Cannabis 2.0 products offering Cannabis companies a lifeline
However, things seem to brighten up in 2020 following the legalization of Cannabis 2.0. Equally the number of retail outlets in various provinces could increase significantly as the government moves to cancel certain prequalification requirements. The cannabis derivatives market has huge prospects and according to a report by Deloitte the derivatives market is valued at $2.7 billion. Equally the report indicates that the edibles market alone could be worth $1.6 billion annually.
Most cannabis companies in Canada are already developing Cannabis 2.0 products while others have already released their products. Some of the products the companies are producing include infused beverages, edibles, vapes as well as topicals that include balms and lotions. Health Canada opened applications for edibles in October with a 60-day notice period and therefore the first batch of products hit shelves in mid-December.
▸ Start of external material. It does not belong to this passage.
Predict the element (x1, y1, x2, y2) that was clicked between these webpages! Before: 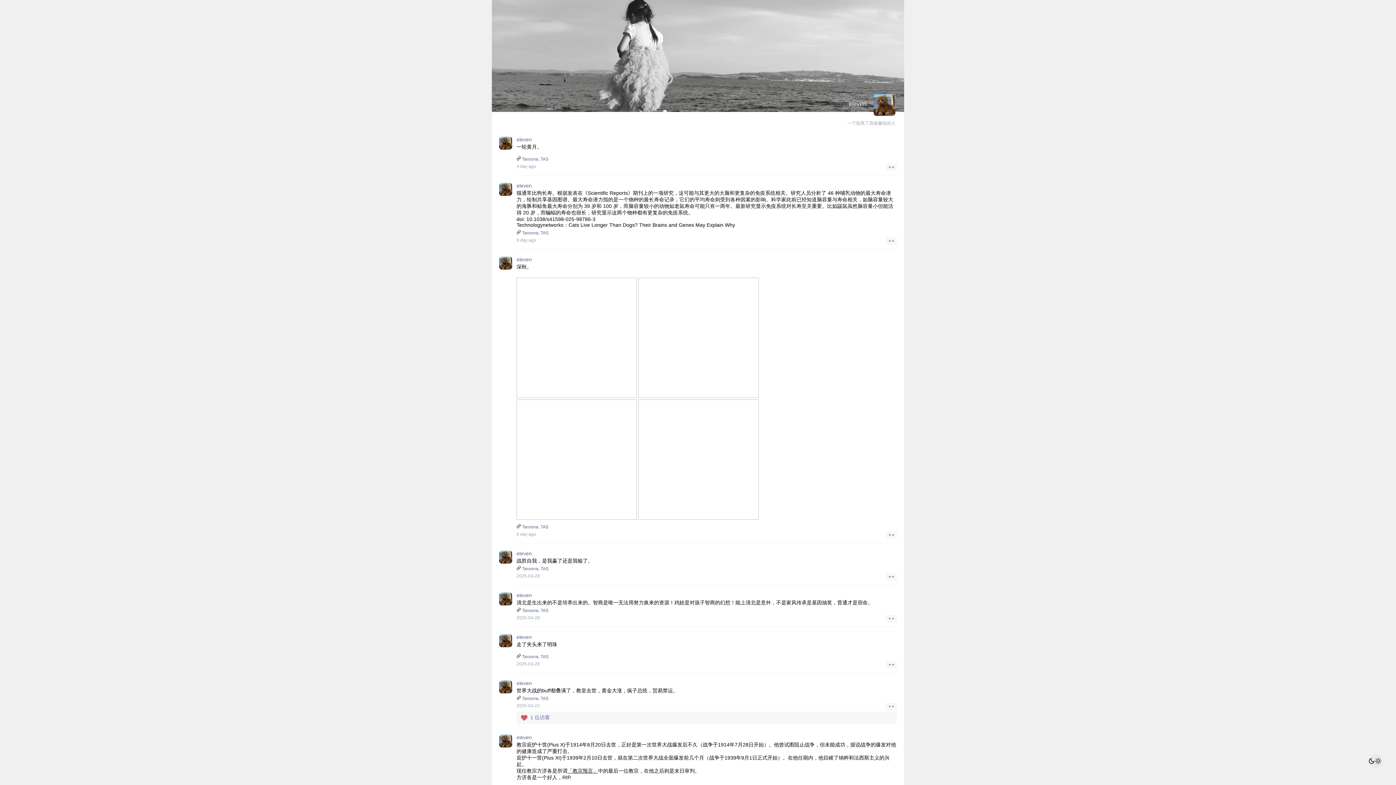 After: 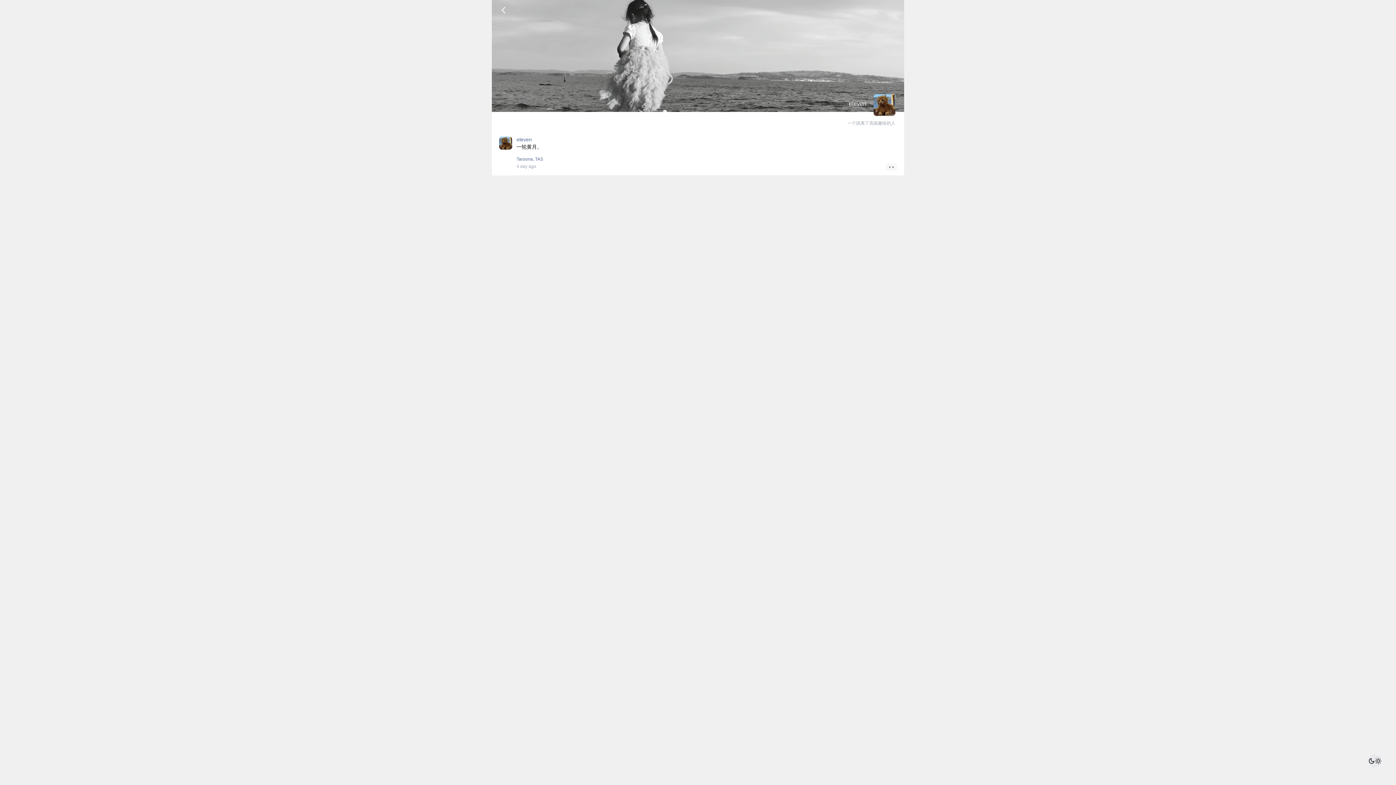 Action: label: eleven bbox: (516, 136, 532, 142)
The cannabis derivatives will change the dynamics of the cannabis market in Canada. As a result, they will push cannabis products closer to the packaged goods model. According to Bethany Gomez the research director at Brightfield Group, this will enable brands to differentiate their products and identities in the more diverse market.
Delta 9 Cannabis launches Cannabis 2.0 products in its stores
For instance, Delta 9 Cannabis Inc. (OTCMKTS: VRNDF) recently announced the introduction of cannabis derivatives in its portfolio in Manitoba. The company received its first batch of cannabis derivatives mid-last month from various producers. Delta 9 Cannabis launched cannabis edibles and vape products in its stores sourced from brands such as Aphria Inc. (NYSE: APHA), Cronos Group Inc. (NASDAQ: CRON), Aurora Cannabis (NYSE: ACB), and OrganiGram Holdings Inc. (NASDAQ: OGI) among others.